Dr Terry R. Medler

Dr Terry R. Medler


Dr Medler aims to determine to what extent activation of the complement pathway contributes to cancer

Terry R. Medler, PhD grew up in Marseilles, Illinois and received his B.S. in Chemistry and Biology at Valparaiso University. He then moved to The Johns Hopkins University to pursue his interest in medical research and also received his M.S. in Biotechnology from Hopkins. After deciding that a career in research was his aspiration, he moved to Chicago to pursue his PhD in Cancer Biology at Northwestern University.

The realization that cellular programs in tumor cells alone are not sufficient to drive and sustain tumor growth brought him to the laboratory of Lisa M. Coussens, Ph.D. at Oregon Health & Science University. Her lab has pioneered groundbreaking research showing that tumor growth is supported by chronic inflammation that was initially intended to clear damaged/cancerous cells. By understanding how these immune cells are recruited and activated in solid tumors, the lab hopes to find new treatments for cancer.

As a central mediator of inflammation in tissues, activation of the complement pathway is critical for clearance of “damaged” cells, in addition to recruiting and activating immune cells to “damaged” tissues. Thus, the focus of his research is to determine whether activation of this pathway also regulates chronic inflammation associated with solid tumor development. To address this hypothesis, he is using a human papillomavirus (HPV) – mediated mouse model of cancer that effectively models cervical cancer, some head and neck cancers, skin cancer, and cancers of the anogenital region (anal, penile, vulva) in humans.

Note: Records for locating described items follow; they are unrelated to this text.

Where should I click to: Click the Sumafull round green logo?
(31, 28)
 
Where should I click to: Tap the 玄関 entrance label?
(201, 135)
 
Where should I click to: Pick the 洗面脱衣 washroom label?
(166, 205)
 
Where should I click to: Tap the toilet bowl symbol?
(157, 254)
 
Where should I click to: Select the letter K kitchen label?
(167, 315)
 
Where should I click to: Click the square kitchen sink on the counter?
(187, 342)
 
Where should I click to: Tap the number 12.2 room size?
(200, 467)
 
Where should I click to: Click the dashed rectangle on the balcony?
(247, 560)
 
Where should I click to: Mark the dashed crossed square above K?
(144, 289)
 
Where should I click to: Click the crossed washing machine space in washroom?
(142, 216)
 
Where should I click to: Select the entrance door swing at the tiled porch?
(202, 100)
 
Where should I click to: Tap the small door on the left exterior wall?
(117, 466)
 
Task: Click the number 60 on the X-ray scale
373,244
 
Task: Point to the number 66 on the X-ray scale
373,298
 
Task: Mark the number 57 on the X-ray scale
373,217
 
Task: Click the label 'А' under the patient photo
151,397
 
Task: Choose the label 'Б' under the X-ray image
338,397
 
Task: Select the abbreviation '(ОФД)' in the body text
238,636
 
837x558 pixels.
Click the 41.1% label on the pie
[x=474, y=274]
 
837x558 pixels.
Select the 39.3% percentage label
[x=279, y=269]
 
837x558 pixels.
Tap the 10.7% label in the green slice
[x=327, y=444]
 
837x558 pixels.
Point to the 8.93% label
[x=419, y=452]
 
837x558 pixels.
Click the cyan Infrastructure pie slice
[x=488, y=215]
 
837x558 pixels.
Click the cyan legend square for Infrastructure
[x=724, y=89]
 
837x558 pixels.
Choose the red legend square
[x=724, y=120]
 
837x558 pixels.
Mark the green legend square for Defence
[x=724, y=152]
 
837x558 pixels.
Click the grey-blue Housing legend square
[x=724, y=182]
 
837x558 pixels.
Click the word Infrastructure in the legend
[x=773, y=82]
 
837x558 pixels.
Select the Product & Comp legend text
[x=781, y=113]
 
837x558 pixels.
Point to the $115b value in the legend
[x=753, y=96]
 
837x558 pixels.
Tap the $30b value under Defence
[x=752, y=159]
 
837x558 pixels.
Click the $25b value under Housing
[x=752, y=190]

Complement C5a Regulates Squamous Carcinogenesis

The goals of Dr. Medler’s research project titled “Complement C5a Regulates Squamous Carcinogenesis” are to determine to what extent activation of the complement pathway contributes to cancer, how complement is activated in these cancers, and whether therapeutics targeting this pathway might extend to an enhanced response to current standard-of-care chemotherapy.